● **EXERCISE DETAILS**
Only one part of the listing is needed: the lines from the one with "You are a GUI" through the last line, copied exactly and free of pictures.

--------------------------------

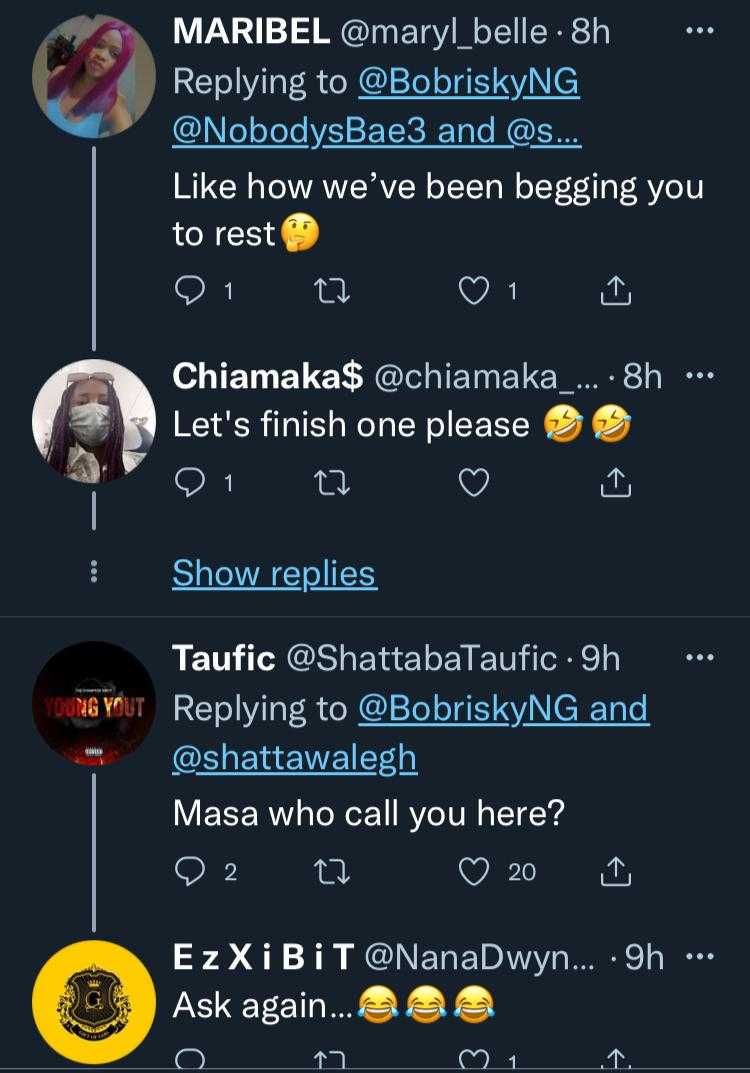The image size is (750, 1073).
Task: Retweet MARIBEL's reply
Action: pyautogui.click(x=327, y=291)
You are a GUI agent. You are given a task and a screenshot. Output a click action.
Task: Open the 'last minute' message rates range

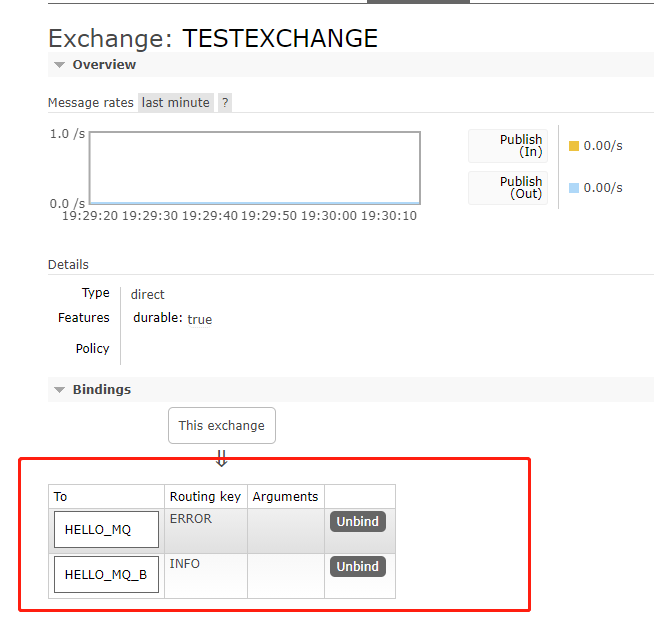pyautogui.click(x=176, y=103)
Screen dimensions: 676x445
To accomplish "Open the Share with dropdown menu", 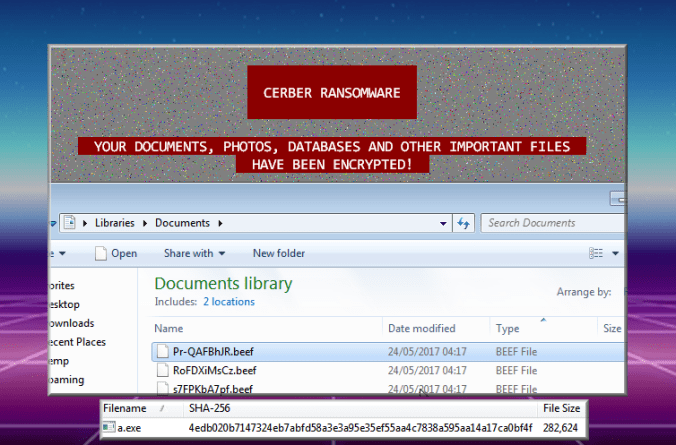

--------------------------------

● **SOLUTION TO THIS EXERCISE**
You are a GUI agent. You are given a task and a screenshot. Output a click action.
Task: Open the 'last minute' message rates range

pyautogui.click(x=176, y=103)
Screen dimensions: 676x445
To accomplish "Open the Share with dropdown menu", 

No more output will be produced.